L'exploit fabuleux de Federica en Super-G aux Jeux olympiques de Milan-Cortina 2026 a couronné le sport mondial d'une reine, qui a tout gagné et bien plus encore, couronné par une médaille d'or à sa cinquième participation olympique, 315 jours après une grave blessure. La Tigresse de La Salle s'est remise d'une fracture du tibia et du péroné de la jambe gauche, tout comme Marco Pantani après le drame sportif de la course Milan-Turin de 1995, et a remporté trois victoires lors du doublé Giro-Tour.
Les Jeux de Milan-Cortina 2026 illustrent un axiome, irréfutable de ce fait : certaines femmes blanches sont plus féminines que d’autres. Trois d’entre elles, notamment : Federica Brignone, Arianna Fontana et Francesca Lollobrigida.
Sans vouloir offenser Deborah Compagnoni, Manuela Di Centa et Stefani Belmondo, qui ont contribué à la réputation de l'Italie dans le domaine des sports d'hiver (ski alpin et ski de fond), Federica, Arianna et Francesca sont les nouvelles prêtresses de la neige et de la glace.

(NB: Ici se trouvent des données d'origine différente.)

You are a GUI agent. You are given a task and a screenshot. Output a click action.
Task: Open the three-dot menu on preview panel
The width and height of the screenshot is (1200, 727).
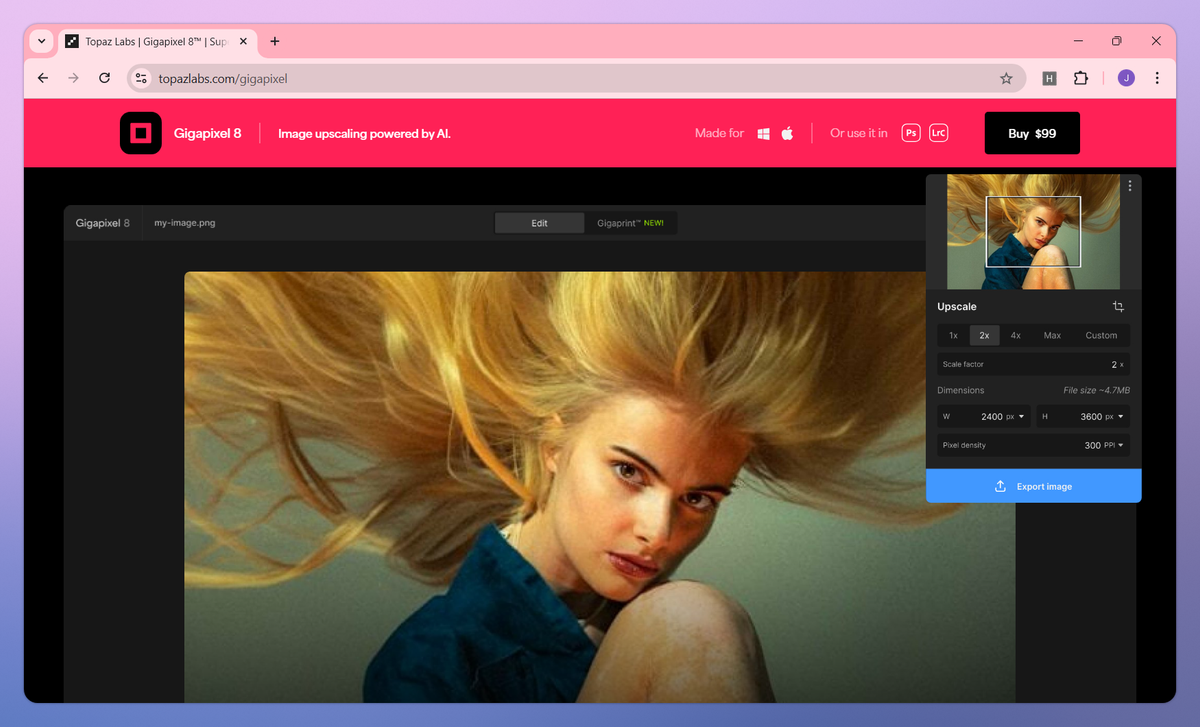pyautogui.click(x=1130, y=186)
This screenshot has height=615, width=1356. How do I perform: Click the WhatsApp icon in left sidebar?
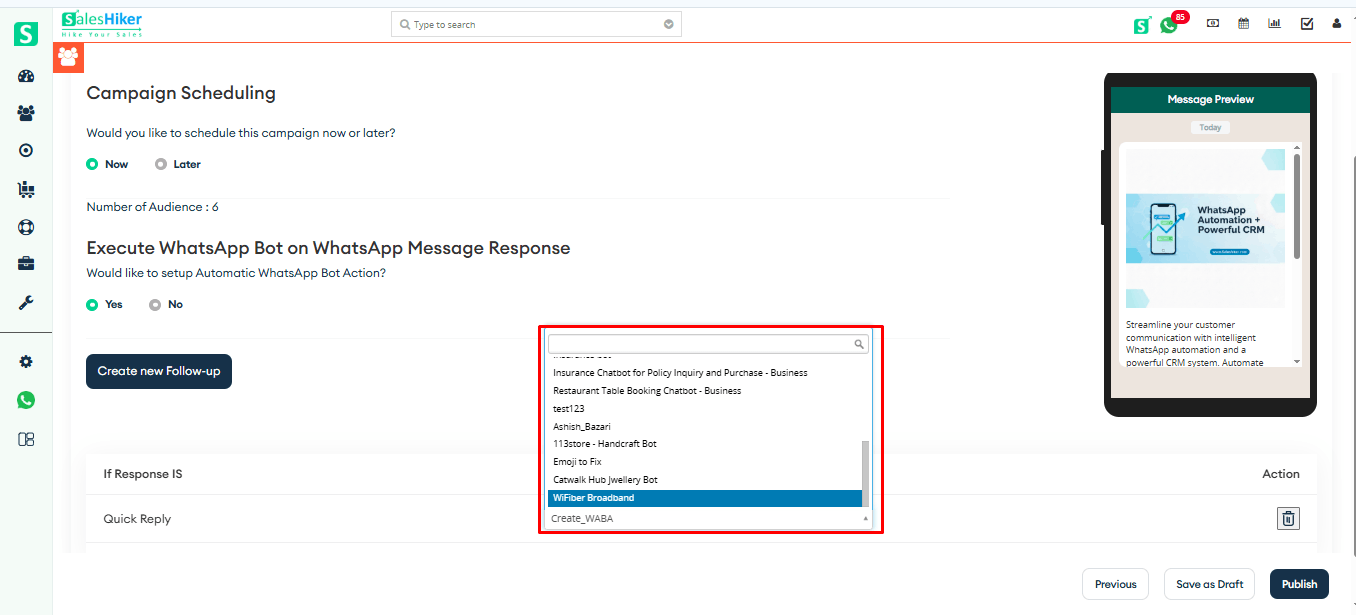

Parmi les dames blanches d'excellence mentionnées au début, il en est une qui est la reine par excellence : la Tigresse de La Salle, ou « Fede » Brignone, à laquelle nous sommes unis par au moins deux instants fugaces et un amour avoué. À savoir :
– la rencontre faite lorsqu’il avait vingt ans et donc était loin d’avoir enfilé toutes ses perles dans le collier de l’immortalité sportive ;
– la présentation à Mamma Ninna Quario d’une machine qui aiderait Federica, grâce à la régénération cellulaire, à se remettre complètement de l’accident dont elle a été victime 315 jours avant son triomphe au Super G de Cortina ;
– l’affection inconditionnelle pour le plus affectueux des amis à quatre pattes (le Lagotto Romagnolo) : Zio Bello et Hugo, tous deux issus des portées de Maurizio Rossini, en savent quelque chose (nous le mentionnons par gratitude et certainement pas pour une petite propagande, étant donné que l’ancien cycliste a pris sa retraite de l’élevage de ces chiots indisciplinés auxquels on doit un dévouement absolu).
« Avoir la foi » est le titre de l’article de Luigi Garlando paru dans la Gazzetta. Ayant quitté les terrains de football, il parvient à exprimer des concepts très universels à travers des histoires pour enfants, ses incursions sur divers terrains de sport et même au padel face à l’intemporel Bobo Vieri.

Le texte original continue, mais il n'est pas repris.